Well, something interesting happened yesterday. I have always been a very particular writer. I write it out and don’t finish a piece until every word is as good as I can make it–the first time I write it. I am used to turning out very clean copy in a first draft and not having to revise. I’ve never been one to subscribe to the “crappy first drafts” mode of writing–where you just get a bunch of stuff on the page and sort it out later.

But yesterday I did exactly that on this fiction project. I was writing one of the last stories and wanted to get everything down that was in my head about this scene, but I realized halfway through that it needed more attention than I was giving it–I was “telling” a lot in summary when I needed to be showing it in scene.

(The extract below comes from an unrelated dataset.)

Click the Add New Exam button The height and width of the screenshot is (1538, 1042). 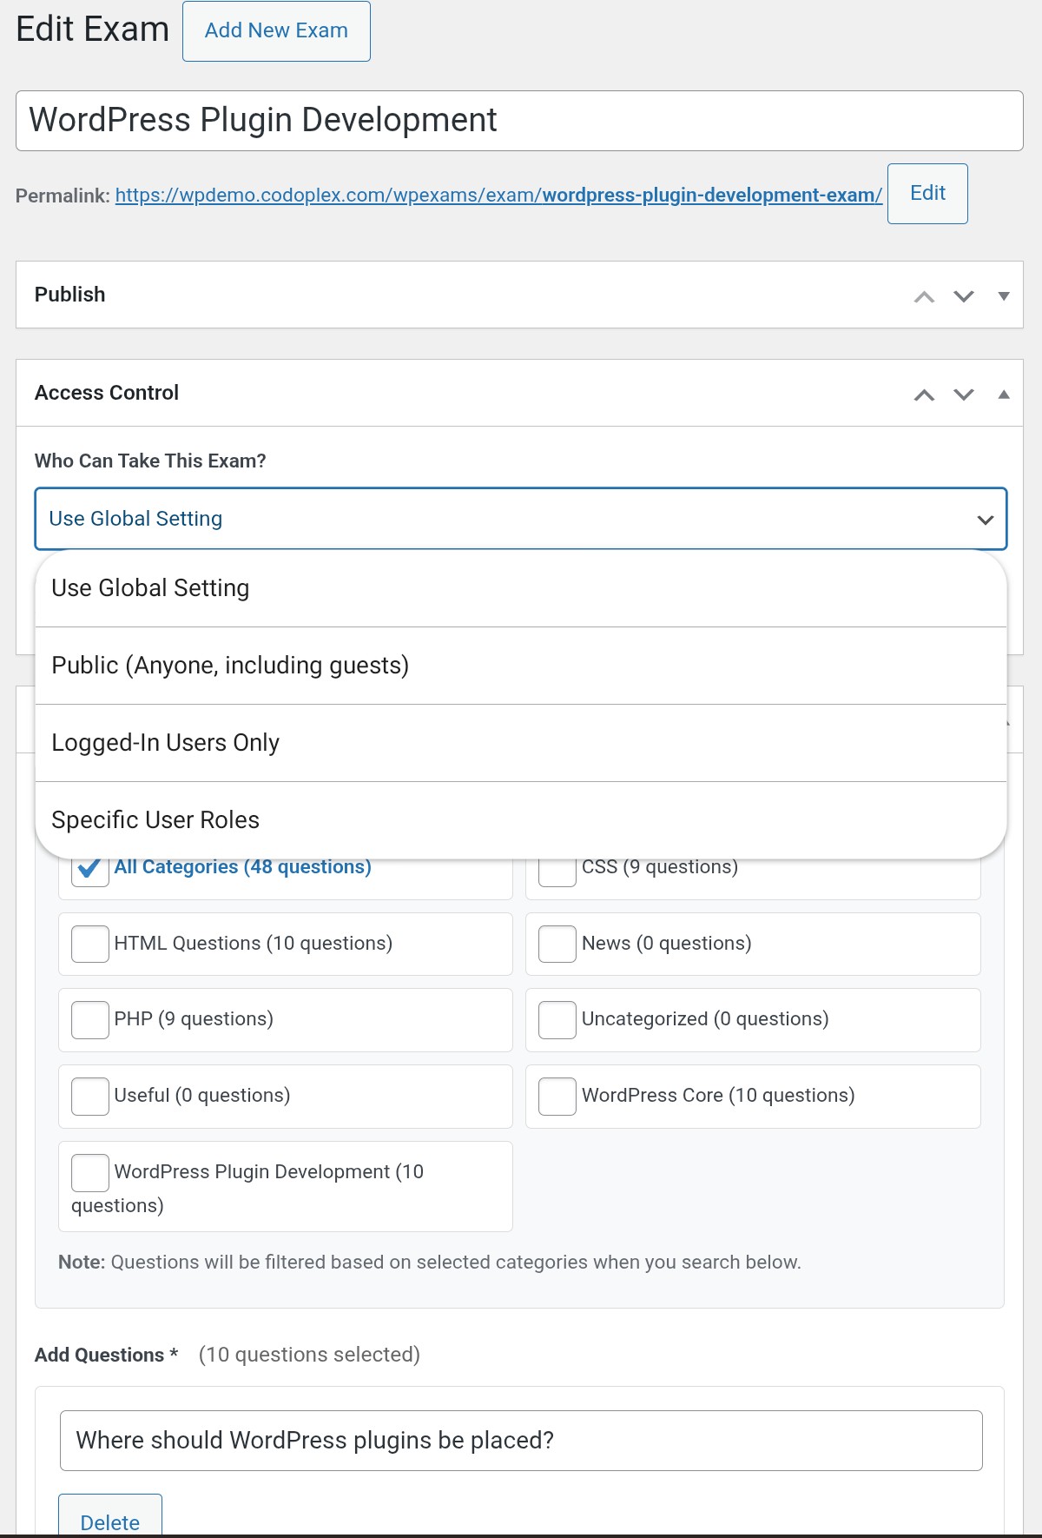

But I just kept plugging along and finally finished what I could do that day. I went back and read it and made a big cut, and immediately the scene felt a lot better. Now I need to go back and put in the scenes I was summarizing. I have never really been able to revise my own work–I think it’s all good until someone tells me otherwise, then I can see how to fix it. So I think yesterday was a step forward for me as a writer in that I know I have to fix it and know what I have to do to fix it. Instead of just thinking it’s wonderful from the get-go :).

So today’s craft tip–go ahead and write the garbage. At least sorting through it later will help you separate the recyclable from the trash and find the treasures within that you didn’t notice at first. I’m awfully late to this awareness, but I’m glad I finally have it. Happy writing!

Drafting Tips

Writing your story from beginning to end sounds like the right way to go, right? You write the beginning, the middle, the climax, the denoument, and the end. Joseph Heller, author of Catch-22, once noted that the last third of a book usually took up only the last ten percent of the time to write, either from confidence in your story or maybe the narrowing of options for alternative endings.

But what happens when you don’t know what happens in the next chapter? My solution for that with Hurricane Baby was to write sections as I thought of them. I wondered about if Judd and Laine divorced over Wendy, how long would it be before Judd started dating again? I knew not long—he had a reputation as a womanizer in college and was still relatively young. So I wrote a scene where he met his second wife six months after his divorce was final. Ray would eventually figure out that Judy Ray wasn’t his—studies show that a child’s similarity in looks to their father peaks around two years old, so Ray would notice she did not favor him or his family in any way by then. What would he do?

I put the scenes I was writing in sequential order in the original manuscript as I drafted each one in my notebook. I would fill in what I thought would connect them as I went. The final scenes were the third ones I wrote. I knew where the story was going to go—but how did I get it there?

Sometimes the characters up and surprised me. Dr. Jack Rawson turned meaner and meaner with every scene I wrote him into. His playing-God ego was huge, and it led to Wendy being so uncomfortable around him that the scenes were excruciating to write.

So instead of writing linearly, where you write the first scene first and the last scene last, try going where the answer to the question of What happens? is burning a hole in your imagination. Write that scene. You may keep it, you may not. Pencils have erasers, and a computer comes with a delete key for a reason, right?  If you’re blocked on the Next Thing, try the next Next Thing and see what happens.